We assume a rigorous process of evidence synthesis estimated the following marginal means for the placebo group. We also include vague treatment effects for the active treatment group. We will use this mean vector for both components of the mixture prior.

mean_mixture <- c(
  5, # x_PBO_VIS1
  7, # x_PBO_VIS2
  8, # x_PBO_VIS3
  9, # x_PBO_VIS4
  0, # x_TRT_VIS1
  0, # x_TRT_VIS2
  0, # x_TRT_VIS3
  0 #  x_TRT_VIS4
)

Similarly, we posit a block-diagonal covariance matrix with independent study arms and a diffuse block for the treatment arm.

# Block-diagonal covariance:
# correlated control block, vague diagonal treatment block.
covariance_control <- matrix(
  rbind(
    c(4, 2, 1, 1),
    c(2, 4, 2, 1),
    c(1, 2, 4, 2),
    c(1, 1, 2, 9)
  ),
  nrow = 4
)
covariance_informative <- matrix(0, 8, 8)
covariance_informative[1:4, 1:4] <- covariance_control
covariance_informative[5:8, 5:8] <- diag(rep(64, 4))

To help prevent prior-data conflict, we add a robust mixture component. Ordinarily, the variance of a robust MAP component is proportional to the pooled patient-level variance from historical data. Since formal evidence synthesis is outside the scope of this section, we simply borrow from the diffuse block (i.e. the treatment arm) of the covariance above.

mean_robust <- mean_mixture
covariance_robust <- diag(rep(64, 8))

# Each mixture component is a vector with the
# weight, mean vector, and covariance matrix elements all inline.
multivariate_mixture <- RBesT::mixmvnorm(
  informative = c(0.8, mean_mixture, covariance_informative),
  robust = c(0.2, mean_robust, covariance_robust)
)

We then translate the multivariate mixture into a format that brms can use:

stanvars <- RBesT::mixstanvar(prior = multivariate_mixture)

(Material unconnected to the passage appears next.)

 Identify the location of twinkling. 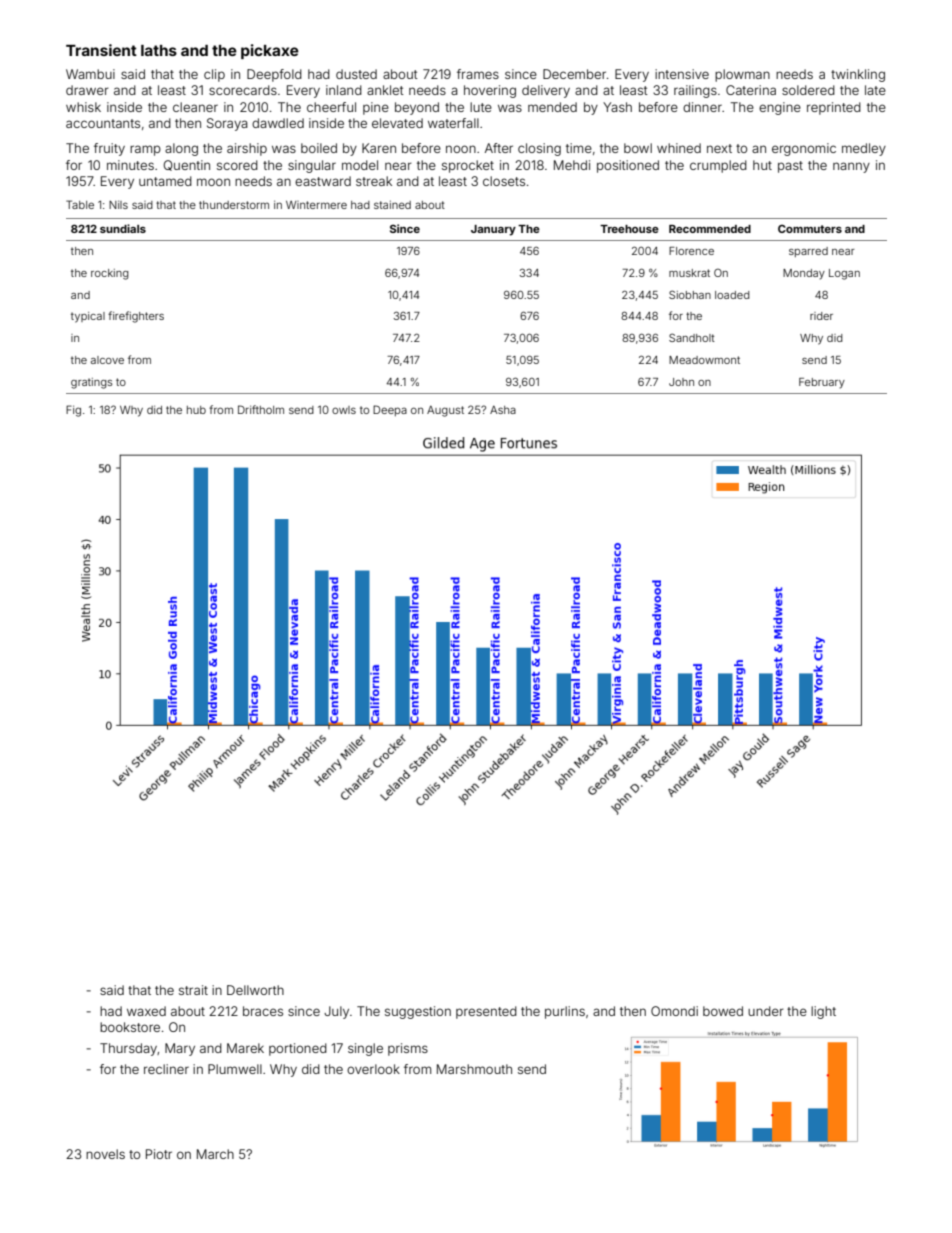
(858, 75).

Finally, we fit the model:

fit_multivariate_mixture <- brm_model(
  data = data_current,
  formula = brm_formula(data_current),
  prior = prior,
  stanvars = stanvars,
  refresh = 0L
)

Constructing a prior from real data

Constructing a multivariate mixture prior from real data is more involved than the univariate case, but the general principles are the same. For details, please see Wang and Weber (2024).

References

Neuenschwander, B., Capkun-Niggli, G., Branson, M., and Spiegelhalter, D. J. (2010), “Summarizing historical information on controls in clinical trials,” Clinical Trials, 7, 5–18. https://doi.org/10.1177/1740774509356002.
Schmidli, H., Gsteiger, S., Roychoudhury, S., O’Hagan, A., Spiegelhalter, D. J., and Neuenschwander, B. (2014), Robust Meta-Analytic-Predictive Priors in Clinical Trials with Historical Control Information,” Biometrics, 70, 1023–1032. https://doi.org/10.1111/biom.12201.
Spiegelhalter, D. J., Abrams, K. R., and Myles, J. P. (2004), Bayesian Approaches to Clinical Trials and Health-Care Evaluation, Statistics in Medicine, Wiley. https://doi.org/10.1002/0470092602.
Wang, Y., and Weber, S. (2024), Use of historical control data with a covariate,” in Applied Modelling in Drug Development, Novartis AG.